Demnächst werden wir es auch wieder erleben, daß sich friedliche Demonstranten, die behaupten, Abtreibung sei die Tötung menschlichen Lebens, durch ein Spalier von AntiProFaFas kämpfen müssen, die sie beschimpfen, verhöhnen, angreifen, bestehlen. Und kein Staatsanwalt wird eingreifen, weil die Nötigung und Behinderung christlicher Demonstranten, wie auch die Verhöhnung christlicher Symbole noch nicht einmal als Kavaliersdelikt angesehen wird.

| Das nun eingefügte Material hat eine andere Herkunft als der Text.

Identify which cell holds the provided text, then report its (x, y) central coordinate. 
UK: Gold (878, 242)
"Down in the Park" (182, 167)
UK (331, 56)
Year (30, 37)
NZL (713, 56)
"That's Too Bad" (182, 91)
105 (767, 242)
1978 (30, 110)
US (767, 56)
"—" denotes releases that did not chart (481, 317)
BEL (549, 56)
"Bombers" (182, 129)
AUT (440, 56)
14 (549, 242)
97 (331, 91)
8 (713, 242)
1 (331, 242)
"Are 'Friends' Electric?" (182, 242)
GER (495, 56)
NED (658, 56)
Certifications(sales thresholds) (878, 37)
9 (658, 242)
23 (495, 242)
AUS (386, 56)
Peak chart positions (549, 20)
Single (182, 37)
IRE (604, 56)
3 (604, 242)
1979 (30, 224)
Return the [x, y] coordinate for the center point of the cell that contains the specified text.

Ist es nicht seltsam in einer Zeit, in der eigentlich "alles geht", alles tolerabel ist,wo an Schulkinder Broschüren verteilt werden, in denen steht, daß Schwul, Lesbisch, Bi "ganz normal" sei. Eine Zeit, in der protestantische PastorInnen schwulesbische Pärchen vor dem Traualtar einsegnen, um sich die eigene "Toleranz" zu beweisen. In der ein edler Wettstreit zwischen den Staaten und Gerichten der EUdSSR stattfindet, welcher als erster die völlige Gleichstellung Homosexueller erreicht, das Adoptionrecht für schwule oder lesbische Paare einführt, die Legalisierung des assistierten Selbstmords erlaubt, die Zulassung der PID legalisiert, also die vorgeburtliche Selektion behinderter Kinder, und dies alles im Namen der Freiheit und der Toleranz?

Ist die Pornoindustrie in unseren scheißliberalen Zeiten nicht zu einem der umsatzstärksten Wirtschaftszweige geworden, alles nur im Namen einer allumfassenden Liberalität, die nichts, aber auch gar nichts mehr verbieten will?

Warum denn nur all diese Denk-, Forschungs- und Meinungsäußerungsverbote?

Beides hängt zusammen. Nichts gilt. Alles ist möglich. Alles ist erlaubt. Es gibt keine Wahrheiten. Also muß man nicht mehr um Wahrheiten ringen. Man darf nicht mehr um Wahrheiten ringen. Denn eine Wahrheit zu behaupten bedeutet, ein Anderes als Unwahrheit zu behaupten. Also ist alles wahr. Alle haben recht.

Wo aber das Ringen um Wahrheit aufhört, bleibt als Orientierung für eine Gesellschaft ohne verbindliche Normen, die auf der Erkenntnis ihrer Wahrheit beruhen (we hold these truths to be self-evident) , nur noch die Konvention. Es herrschen die, die die Macht haben, die Konventionen zu bestimmen, wie es Sarrazin bei seinem Rücktritt erklärt hat, die nahezu uniforme politische Klasse, und 70% der veröffentlichten Meinung. Und den Wahrheitssuchern droht der Terror der Konventionellen.

Das Bild zeigt Studenten, die anläßlich des Wartburgfestes im Jahre 1817, ein Korsett, einen Korporalstab, einen "Code Civil", und Bücher des angeblich "reaktionären Dichters" Kotzebue verbrennen. "Dies war ein Vorspiel nur; dort wo man Bücher verbrennt, verbrennt man auch am Ende Menschen." kommentierte Heinrich Heine diese Aktion. Er sollte auf furchtbare Weise recht behalten. Nun, Eva Hermans und Sarrazins Bücher wurden nicht verbrannt, sie erzielten vielmehr hohe und höchste Auflagen. Beide aber verloren ihre Arbeit, und Sarrazin muß nach ernstzunehmenden Drohungen um sein Leben fürchten.